3.3 Task 3 - Summary of results/findings (15%)

The final task is to draw upon the findings of tasks 1 and 2 above and should summarise the following questions:

1. What is a good model for the full dataset using CV, and why? Provide a reasoned argument summarising thefindings

in your report.

2. What effect does the approach you employed for dealing with missing-valued data (denoted ‘?’ in the .arff file) have

upon the dataset and the performance of the classifiers? State why you think that the approach you have used is

appropriate.

3. Which features are most useful in the dataset? Refer to your findings of the analysis of the individual features aswell

as any methods such as decision trees (J48) which used feature information gain metrics. Is feature selection

appropriate for this classification problem/dataset and why?

4. Does a reduced dataset offer any advantages over the full dataset even if there are some negative changes inoverall

performance?

4 Submission and Marking

You are required to submit two separate things:

1. A report in .pdf format via TurnItIn.
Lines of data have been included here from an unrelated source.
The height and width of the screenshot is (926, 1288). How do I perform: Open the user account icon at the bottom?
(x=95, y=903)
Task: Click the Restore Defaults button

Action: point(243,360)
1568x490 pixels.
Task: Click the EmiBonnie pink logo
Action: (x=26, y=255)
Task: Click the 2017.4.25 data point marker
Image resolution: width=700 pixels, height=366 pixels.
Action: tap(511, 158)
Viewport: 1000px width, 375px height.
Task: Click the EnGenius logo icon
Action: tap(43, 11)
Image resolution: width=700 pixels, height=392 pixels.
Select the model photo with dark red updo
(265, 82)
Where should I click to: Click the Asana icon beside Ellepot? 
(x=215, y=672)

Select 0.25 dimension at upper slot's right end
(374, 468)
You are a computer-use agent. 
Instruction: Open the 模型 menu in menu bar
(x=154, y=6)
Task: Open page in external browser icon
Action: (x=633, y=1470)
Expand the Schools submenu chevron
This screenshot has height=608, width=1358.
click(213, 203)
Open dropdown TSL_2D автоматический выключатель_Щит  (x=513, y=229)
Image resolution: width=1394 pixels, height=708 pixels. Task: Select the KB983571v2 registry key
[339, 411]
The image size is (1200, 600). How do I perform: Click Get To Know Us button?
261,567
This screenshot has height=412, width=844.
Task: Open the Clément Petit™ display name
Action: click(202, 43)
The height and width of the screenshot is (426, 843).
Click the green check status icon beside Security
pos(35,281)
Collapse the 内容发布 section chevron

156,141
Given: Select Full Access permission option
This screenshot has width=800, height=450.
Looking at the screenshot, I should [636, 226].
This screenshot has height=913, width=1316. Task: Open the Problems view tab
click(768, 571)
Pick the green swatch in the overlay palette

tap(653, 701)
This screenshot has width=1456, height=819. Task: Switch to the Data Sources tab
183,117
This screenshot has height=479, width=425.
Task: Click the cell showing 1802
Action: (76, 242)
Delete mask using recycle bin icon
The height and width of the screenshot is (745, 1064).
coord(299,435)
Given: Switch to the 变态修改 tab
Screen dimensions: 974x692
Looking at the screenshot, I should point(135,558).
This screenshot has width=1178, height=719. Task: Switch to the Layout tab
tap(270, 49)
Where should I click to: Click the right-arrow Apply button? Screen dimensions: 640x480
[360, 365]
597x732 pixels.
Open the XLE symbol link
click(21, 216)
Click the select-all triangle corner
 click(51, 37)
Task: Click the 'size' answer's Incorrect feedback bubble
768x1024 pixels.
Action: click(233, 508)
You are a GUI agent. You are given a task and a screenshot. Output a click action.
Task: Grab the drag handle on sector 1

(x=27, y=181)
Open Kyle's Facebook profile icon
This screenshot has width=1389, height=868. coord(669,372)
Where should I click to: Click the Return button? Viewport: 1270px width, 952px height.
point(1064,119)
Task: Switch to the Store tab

You should aim to keep your answers concise, while also conveying the

important information. A report of 2,800 words max. (including references) is appropriate for this. You should

also include the TurnItIn word count in your document so that it can be verified. Please do not exceed the word

limit as this will delay the marking process.

2. The modified dataset(s) created in Task 2. This should be submitted via Blackboard not TurnItIn.

Your assignment will be assessed according to the department’s assessment criteria for essays (see Student Handbook

Appendix AC) and marked based on your report and any supporting data you submit. In general it is advisable to

concentrate on appropriately sized selections or excerpts of data to support your discussion. It is not necessary to include

very large excerpts of data. However, if you feel the need to include such elements please do not include them into the

main text, but instead as an appendix, in order not to clutter the format of the report. The following marking scheme will

be used to mark your submission:

• Task 1 - Evaluating classifier performance (see description above) (30%).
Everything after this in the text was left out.